Karma caught up with ex-billionaires and brothers Malvinder Singh, 47, and Shivinder Singh, 44, and how. Scions of a prominent business family, they once helmed India’s top drug maker and second-largest hospital chain. In October, the two were arrested on charges of fraudulently diverting nearly $337 million from a lender they controlled. India’s market regulator found in 2018 that the brothers had defrauded their hospital company of about $56 million. The collapse of the $2 billion empire turned brother against brother, prompting their mother to broker a peace deal that was short-lived. In February, Malvinder accused Shivinder and their spiritual guru of fraud.

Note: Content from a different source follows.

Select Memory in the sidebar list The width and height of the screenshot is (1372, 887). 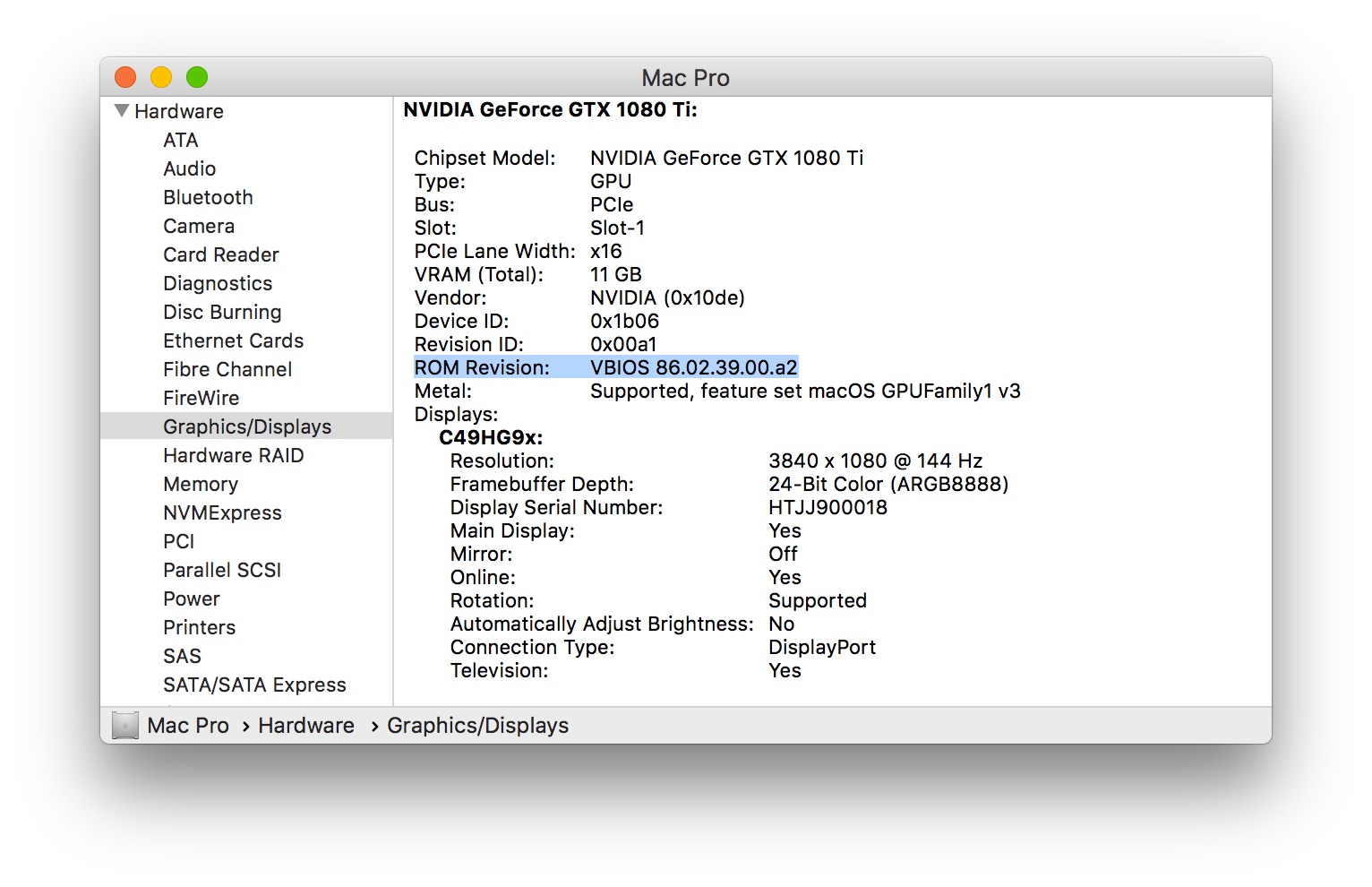coord(201,484)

Shashikant & Ravikant Ruia

After a hard-fought battle to keep their flagship steel mill, the first-generation entrepreneurs finally saw the bankrupt Essar Steel India Ltd. pass on to ArcelorMittal last month. The $5.9 billion takeover was almost two years in the making with multiple legal wrangles. The group, controlled by Shashikant Ruia, 76, and Ravikant Ruia, 70, were also reprimanded by a U.K. judge in March this year for concealing documents. Started in 1969 as a construction firm, Essar Group diversified, investing about $18 billion between 2008 and 2012, and piled on debt. In 2017, the group had sold another prized asset, Essar Oil.

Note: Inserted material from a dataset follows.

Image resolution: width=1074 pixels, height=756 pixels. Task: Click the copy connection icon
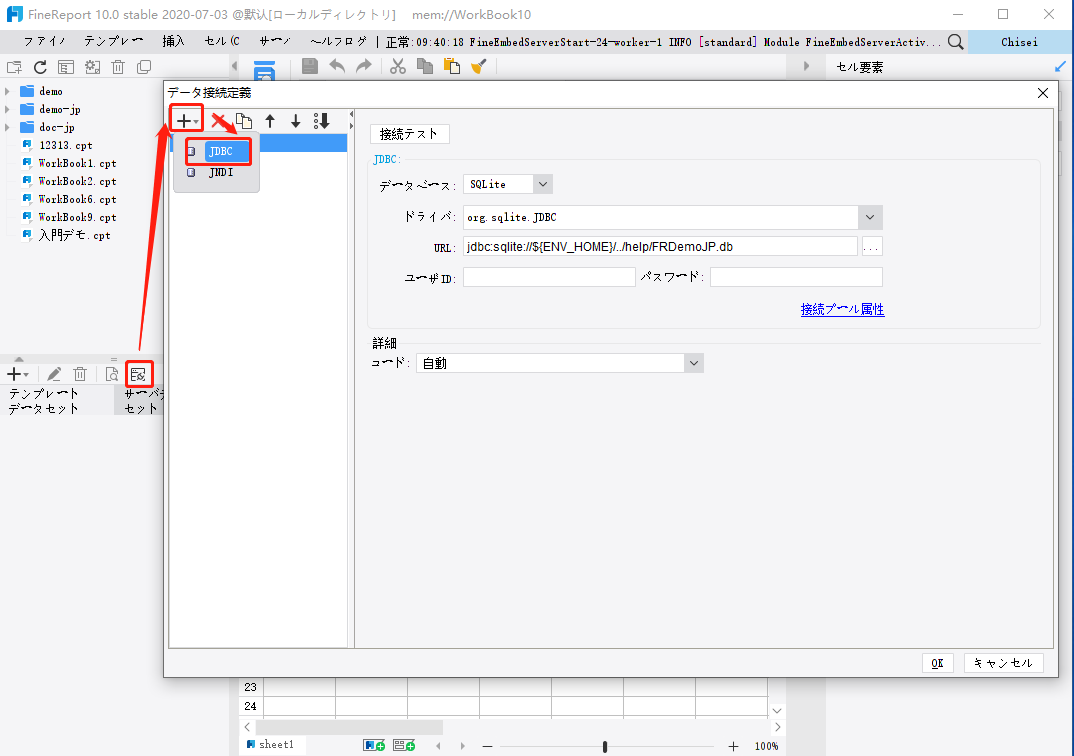pyautogui.click(x=243, y=119)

Selling an asset to pare a liability shouldn’t be seen as a “lost asset,” an Essar spokesman said, adding that the group remains a diversified conglomerate.

VG Siddhartha

Before jumping off a bridge into a river in July in an apparent suicide, the founder of India’s biggest coffee chain Cafe Coffee Day had penned a letter that spoke of pressure from lenders, a private equity firm and harassment by tax officials. He had spent much of the last two years pledging ever more of Coffee Day Enterprises Ltd. shares to refinance loans for ever shorter periods, at ever higher interest rates. “I would like to say I gave it my all,” V.G. Siddhartha, 60, wrote in the letter. “I fought for a long time but today I gave up.”

Naresh Goyal

The former ticketing agent who built India’s largest airline by value, stepped down as chairman of Jet Airways India Ltd. in March, caving in to pressure from banks who took over the company. Cut-throat price wars and surging costs pushed Jet deeper into loss. The airline stopped flying in April and went into bankruptcy two months later as lenders failed to find a buyer. In July, an Indian court barred Naresh Goyal from flying overseas after the government said it was investigating an alleged $2.6 billion fraud involving Jet Airways.

Rana Kapoor

The founder of Yes Bank Ltd., which became India’s fourth-largest non-state lender, tweeted in September 2018 that his shares were invaluable and requested his children never to sell them upon inheritance. But trouble was brewing. The nation’s banking regulator, which found the lender had repeatedly under-reported its bad loans, refused to extend his tenure as chief executive officer. This forced Rana Kapoor, 62, to step down by end-January. Kapoor, who has pledged some of his Yes Bank shares in July, sold almost his entire stake in the lender by October.

Subhash Chandra

The rice trader-turned-media mogul, 69, who brought cable television into Indian homes in the early 1990s with his ZEE TV, resigned as chairman of Zee Entertainment Enterprises Ltd. in November and lost control of his crown jewel. Subhash Chandra has been selling stake in Zee Entertainment in the past few months to repay group’s debt.

Gautam Thapar

A default by Gautam Thapar, founder of the paper mill-to-power transmission Avantha Group, on pledged shares made Yes Bank Ltd. the biggest shareholder in CG Power and Industrial Solutions Ltd. In August, the firm was hit by an accounting scandal forcing the board to remove Thapar, 59, from the chairman’s post. A month later, the market regulator ordered a forensic audit of the firm and barred Thapar from accessing securities market.